Last, “sparse merge”, which does a union and then removes every other connection:

    309 20
      4 19
      3 18
      1 16
      1 14
      2 13
      2 12
      2 11
      2 10
      4 9
      4 8
     17 7
     20 6
     20 5
     46 4
    120 3
    256 2
    496 1
    611 0

Also greater than 4x improvement! I think I’ll stick with the sparse merge method, just because it should still work with locality sensitive encoders without having to convolve it first.

@POv In the meantime I did some experiments with TemporalMemory with N=300, P=3 and have 10 sdr inputs like
sdr[0]=1,2,3
sdr[1]=4,5,6
sdr[2]=7,8,9
sdr[3]=10,11,12
sdr[4]=13,14,15
sdr[5]=16,17,18
sdr[6]=19,20,21
sdr[7]=22,23,24
sdr[8]=25,26,27
sdr[9]=28,29,30
after 2 iteration of learning, it learns this pattern correctly.

Now, I try to turn it in the prediction mode (in my case, TriadicMemory does NOT store any pattern in the prediction mode) and input a random SDR.
For example, I put sdr[4] into TemporalMemory for asking it to predict. Ideally, it should provide sdr[5] as prediction SDR.
But it fails to predict.

I do not get any better result even using more iterations of learning (e.g. 50 or 100).
I really do not understand, what is happen here? Any idea from you?
Thanks

One iteration should be sufficient.

P=3 is extremely small, the associative memories work through redundancy by expanding the P bits to P*P physical addresses.

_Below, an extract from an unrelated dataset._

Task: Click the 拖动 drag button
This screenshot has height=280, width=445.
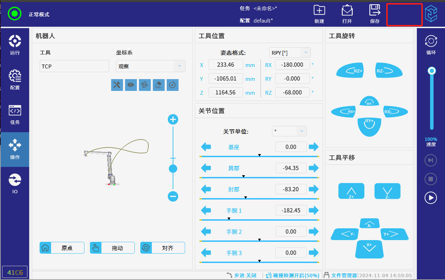Action: pyautogui.click(x=112, y=248)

Besides higher P, it needs a more than a single SDR to remember its embedding sequence. Give it few consecutive SDRs from a previously memorized sequence (2 or 3 sdrs should suffice, depending on variant)

@cezar_t I even tested it with P = 10 without any success!

With a sequence memory made of two triadic memories, it needs at least two prompts in the sequence to begin accurate next-item prediction.

@nebkor your idea is implemented in Temporal Memory, what failed to predict in my experiment s

It would be more useful to explain in more detail what code are you using and how. There are a lot of incarnations of these ideas all at a very young, infancy level . Mathematica, C, Python, Rust, Julia, and… Scheme? I might have missed some.

We don’t know which one you test with, how do you expect it to work and how do you actually use the unspecified code to achieve those expectations. We don’t even know whether you try your own implementation of a new implementation or… who knows?

If you expect useful feedback then bring forward more relevant information.

@cezar_t I used the c version from the github. and the idea comes from @POv
In my first test I use as many separate TemporalMemory modules as number of prediction steps.
The new idea is to use only one TM and you fed the output back to the input many time.